Avrupa’nın en değerli uzunlarından olan Shengelia koç Martinez’in en büyük silahı olmaya devam edecek. Tecrübeli pivotun oyun görüş yeteneği, kuvvetli cüssesi ve yumuşak bileği takımın hücum alternatiflerini çoğaltıyor. Granger ve Matt Janning takımın düzenlerini biliyor ve skor gerektiğinde yine sorumluluk almaya devam edeceklerdir. Voigtmann’ın devamlılığı, Poirier ve Huertas’ın tecrübe katkıları bilinen Baskonia düzeninin içerisinde yer alacaktır. Diop, Garino, Vildoza gibi, ihtiyaç duyulduğunda takım düzeninde hareket eden oyuncular Martinez’in işini kolaylaştıran unsurlar olarak sayılabilir.
Takımdan ayrılan Timma ceza şutlarını sokan ve 20 dakikanın üstünde katkı veren bir oyuncuydu. Yerine transfer edilen Shields (1.93 m) Timma’dan kısa ve 2 numara pozisyonunda da oynayabiliyor. 2016’da Skyliners ile Avrupa’ya adım atan oyuncu geçtiğimiz sezon İtalya’da Trento’da başarılı bir sezon geçirdi. Euroleague’de ne yapacağını ise bekleyip göreceğiz. Bir diğer transfer ise Beaubois’nın yerine alınan Hilliard oldu. Birleşik Amerikalı guard Detroit Pistons ve San Antonio kadrolarında yer aldı. Avrupa’daki ilk senesinde ne yapacağı oldukça belirsiz çünkü profosyonel kariyerindeki takımlarda 10 dakikanın üstünde süre alamadı. Koç Martinez’in elinde takım düzenine uyum sağlarsa, katkı verecektir.

(Öğe bulma kayıtları)
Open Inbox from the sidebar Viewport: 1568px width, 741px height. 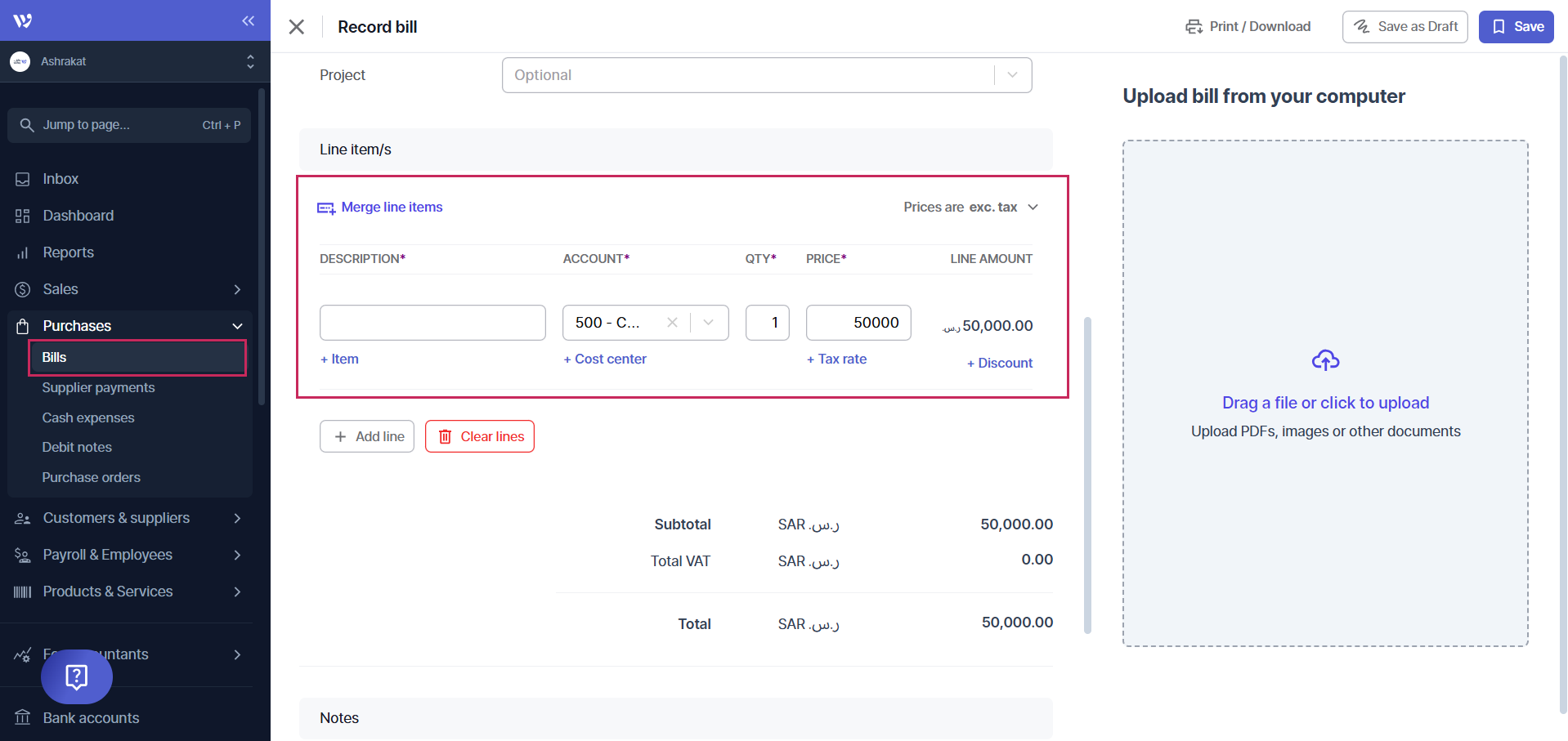[60, 179]
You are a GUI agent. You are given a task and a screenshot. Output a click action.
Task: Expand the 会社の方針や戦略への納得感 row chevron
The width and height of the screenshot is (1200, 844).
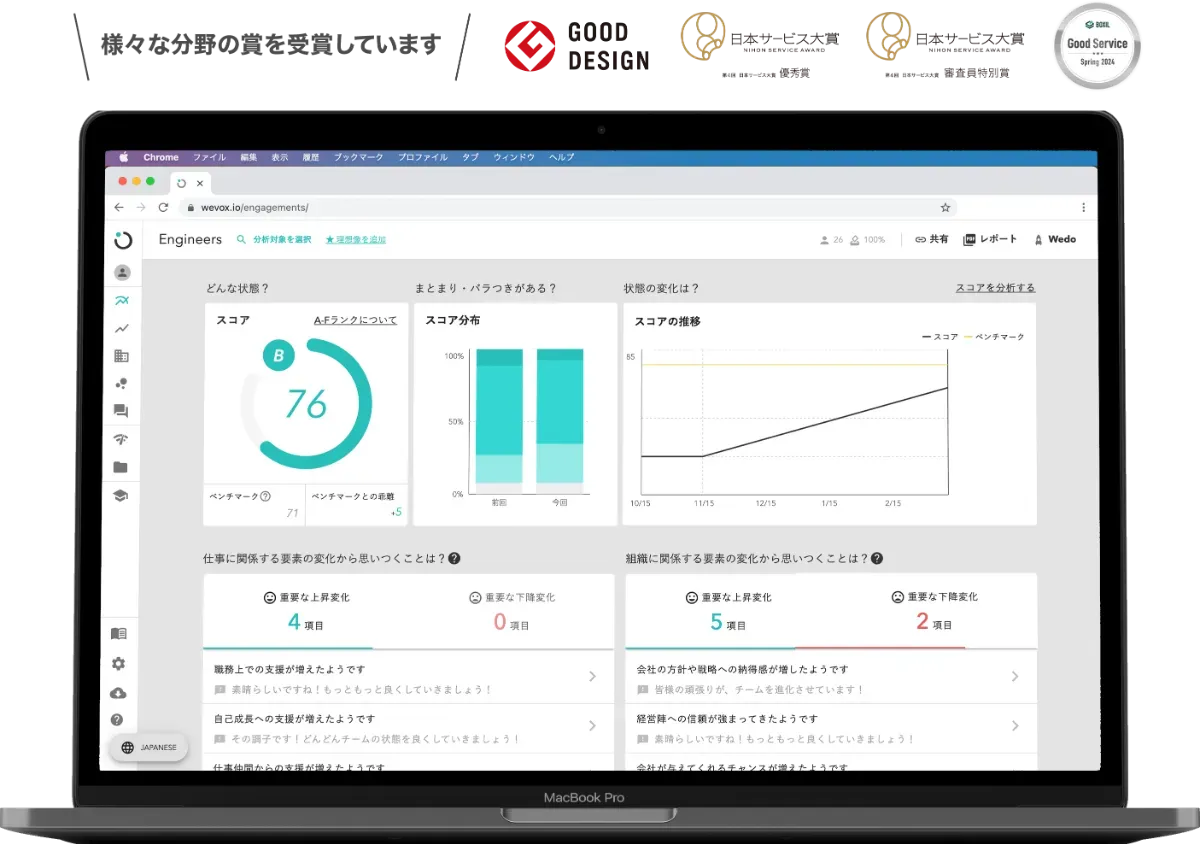point(1014,677)
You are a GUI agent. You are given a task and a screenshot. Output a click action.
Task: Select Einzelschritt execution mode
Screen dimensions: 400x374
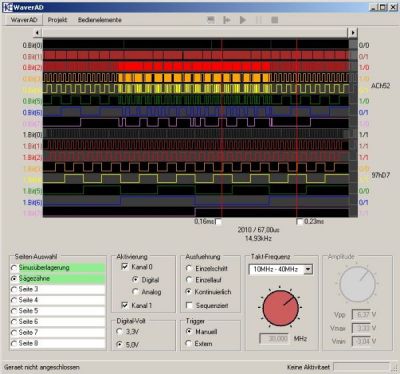[189, 268]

- _Görev_:
Baskonia kadrosunu ele alan metne göre şu soruları yanıtlayınız:
(a) Shengelia'nın takımın hücum alternatiflerini çoğaltan üç özelliği nelerdir?
(b) Timma'nın yerine transfer edilen Shields'ın boyu kaçtır?
(c) Hilliard hangi oyuncunun yerine alınmıştır?
Bu kayıtlara ihtiyaç duyulmamaktadır.

- _Beklenen Yanıt_:
(a) Oyun görüş yeteneği, kuvvetli cüssesi ve yumuşak bileği.
(b) 1.93 m.
(c) Beaubois.